P. S. - If you do play along, please visit the aforementioned Schnozz's blog so she can add you to the master list of players!

Thursday, June 08, 2006


I haven't been able to log into my blog since Tuesday. Everyone was having some Blogger problems at some point but I seemed to be the hold out. Now I don't have time to post (I'm in the middle of making this for dinner) (not that anything much is going on in my life right now). Just wanted to check in!

Oh, and I can't wait to participate in the Ugly Photo Meme that I helped to create with Anne and Schnozz! Anyone else brave enough to participate? C'mon, we're all gonna do it!

Monday, June 05, 2006

Presenting The Amazing Colin!

"No box is too small for me!"

"However, I need to make some minor adjustments. . . ennh!"
"Ahhh, purrfect!"
"THANK YOU, THANK YOU VERY MUCH! I'll be here all week! Don't forget to tip your servers!"

Sunday, June 04, 2006


This little girl came to visit us this morning while we were eating breakfast. We see feral cats skulking around our backyard and on/under our back deck all the time, so I assumed this was a new feral I'd never seen before. To my surprise, she was very friendly, all meowy and purring. She was not at all fazed by Trixie and Colin, and was interested in checking out the inside of our house. She's pretty thin, too. Wondering if she's lost, of course. I'll keep a lookout for signs around the neighborhood.

She hung around for quite awhile, looking at the cats while they stared back at her. Every once in a while, Trixie felt compelled to remind her who was The Boss, growling, tail puffed. But it was mostly a peaceful scene.

We had roasted potato chunks with fresh rosemary & paprika, and bowls of yogurt/blueberries for breakfast. It was yummy.

Friday, June 02, 2006

One year birthday of Weekend Cat Blogging!
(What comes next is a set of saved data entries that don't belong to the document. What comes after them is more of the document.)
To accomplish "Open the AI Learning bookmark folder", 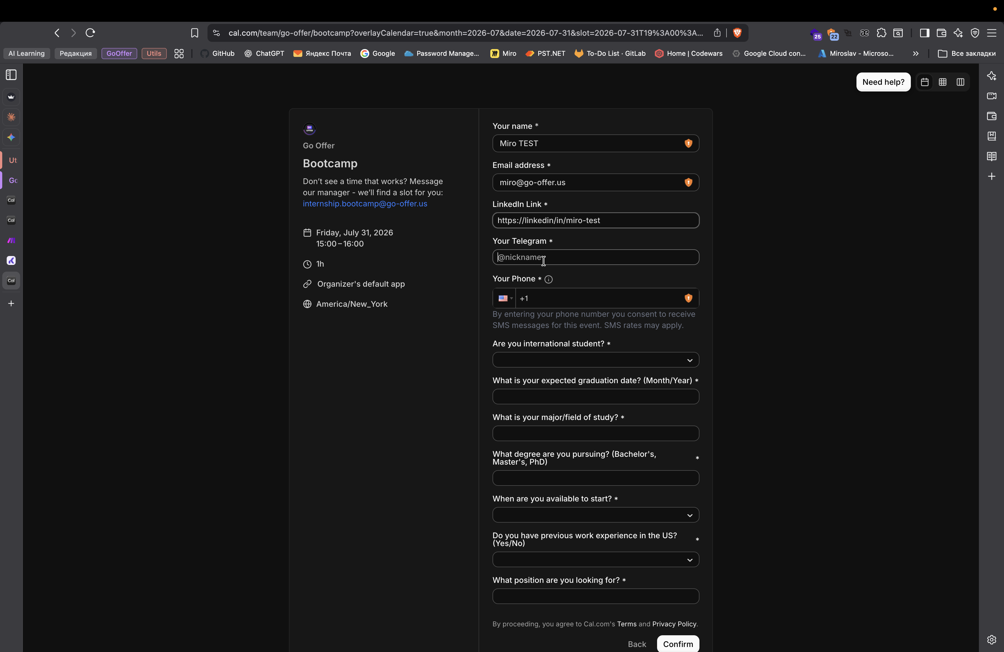I will click(x=27, y=54).
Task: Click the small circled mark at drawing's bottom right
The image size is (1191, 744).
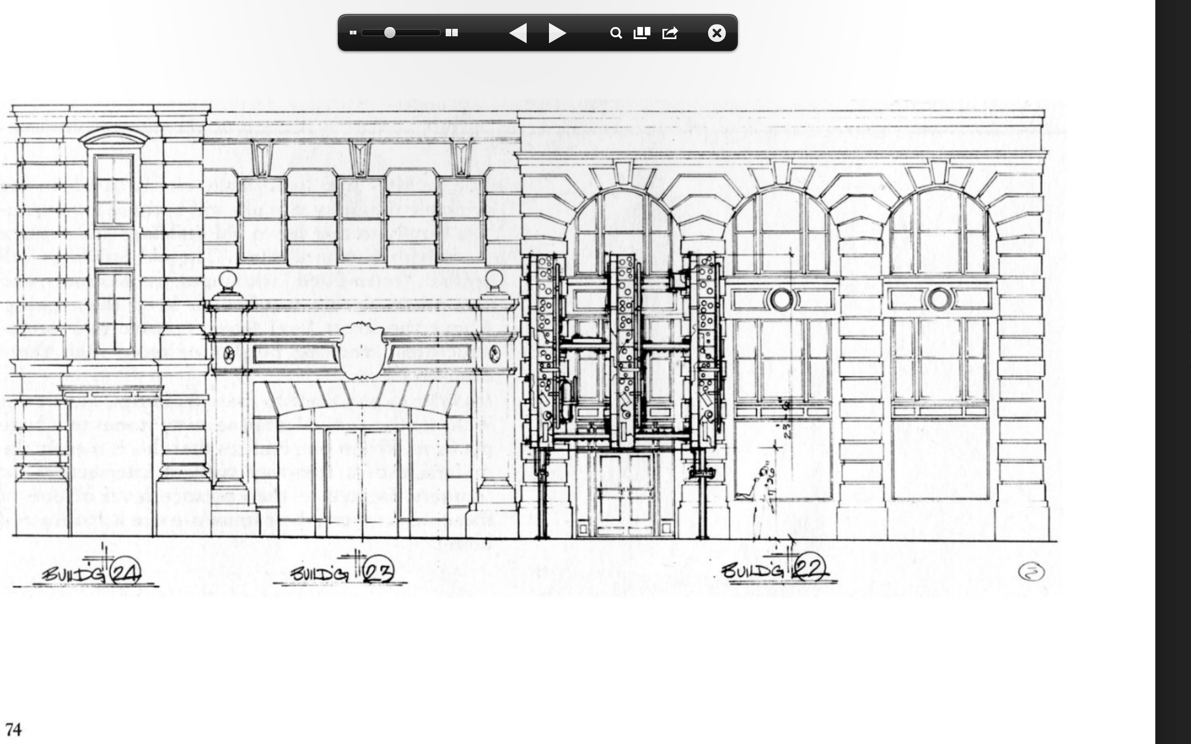Action: [x=1031, y=572]
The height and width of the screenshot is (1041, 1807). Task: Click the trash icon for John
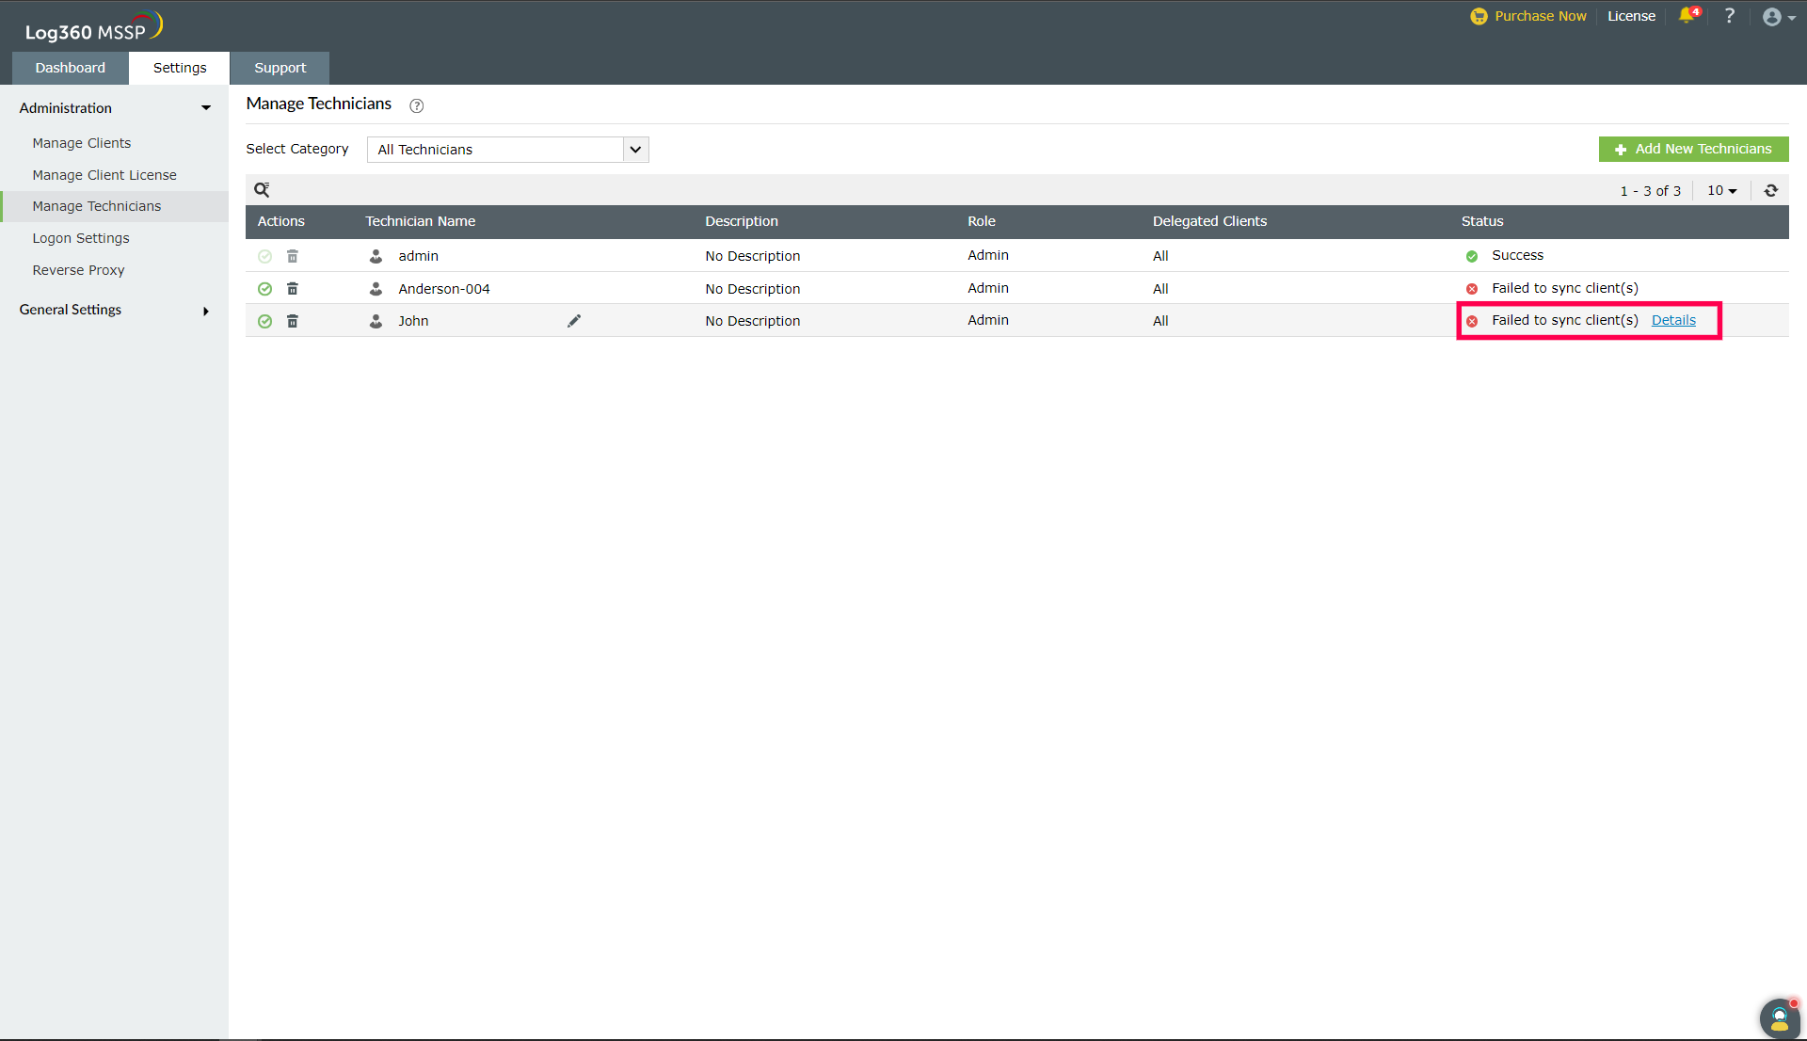[293, 321]
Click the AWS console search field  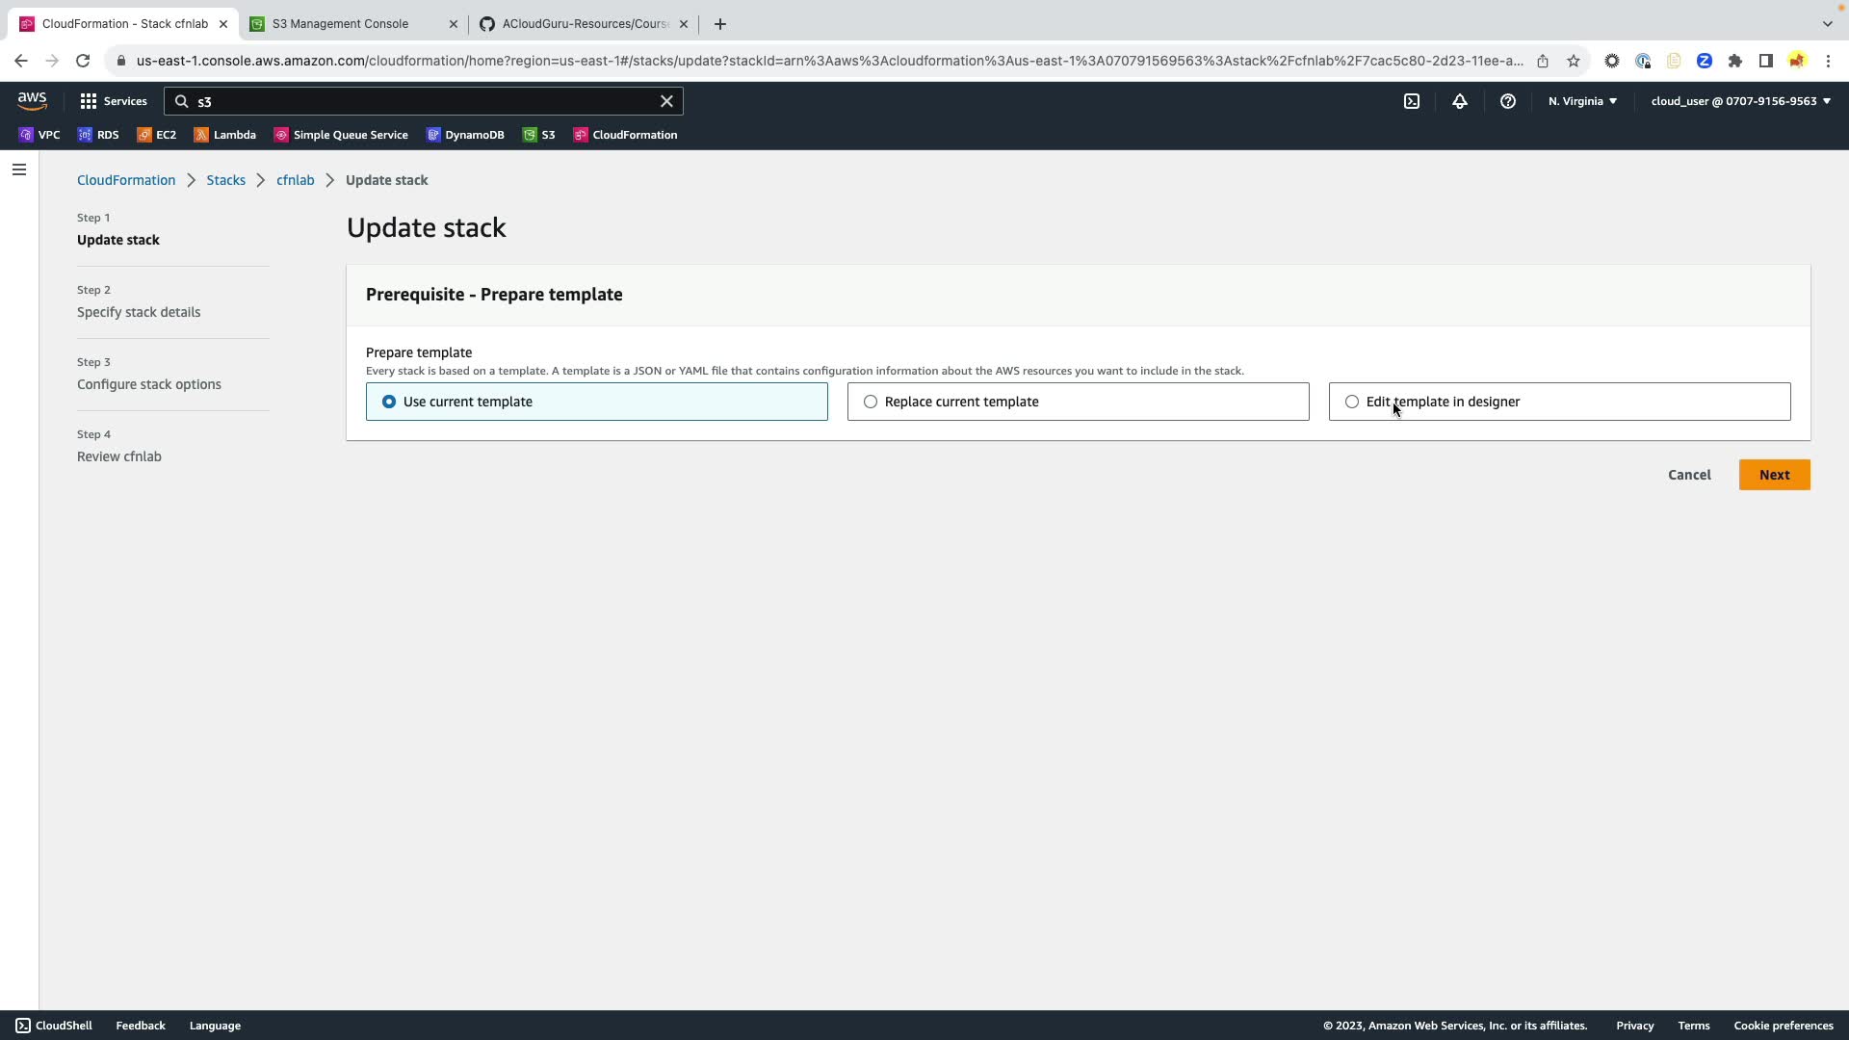pos(424,101)
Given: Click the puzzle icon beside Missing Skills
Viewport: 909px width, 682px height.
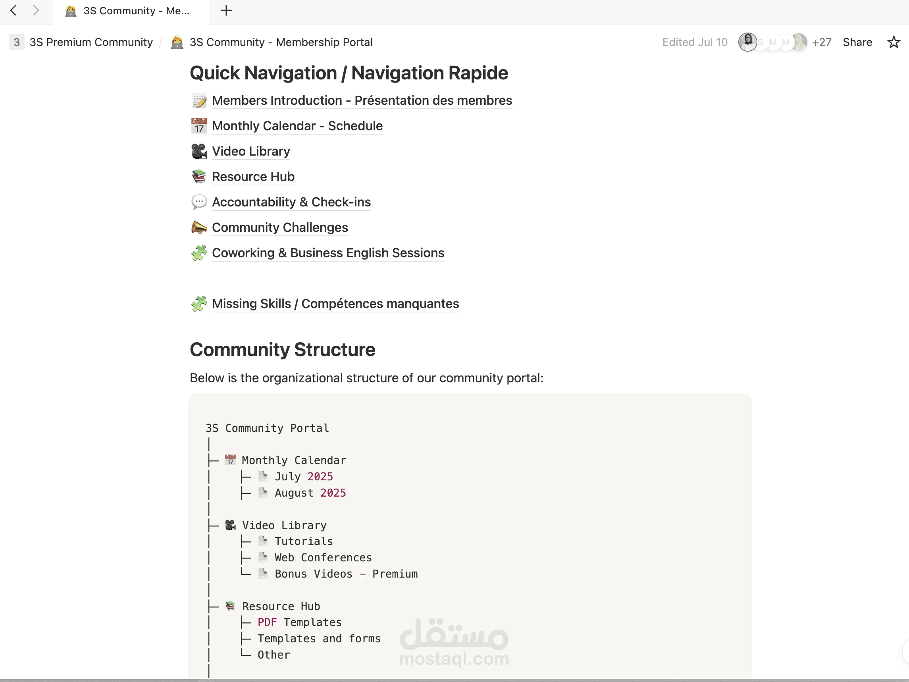Looking at the screenshot, I should coord(199,304).
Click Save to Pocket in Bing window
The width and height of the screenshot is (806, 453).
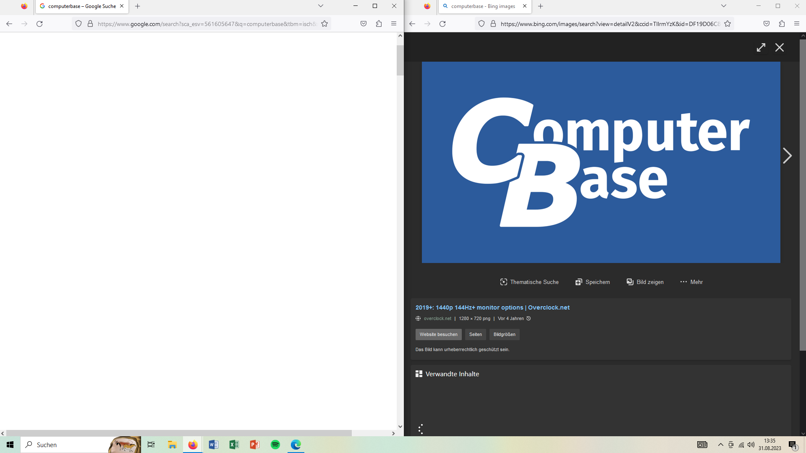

Per Clare and Kiri's request, here is a photo of, I'd say, roughly half of the cats' toys hidden around the house. I'm sure there are more squooshed under couches and various other furniture:
I also wanted to try and get Colin and Trixie to meow for y'all but I don't have any other way to record them except via video. So I created a You Tube account and uploaded a video I took of them yesterday afternoon. Enjoy and HAPPY ONE YEAR BIRTHDAY, WCB!!! Go join the fun with the rest of the par-tay kitties over at Clare's!

[Note: I really don't have a lisp--it's just the crappy little microphone on the camera. Also, Trixie does meow, once and very briefly. See if you can hear it!]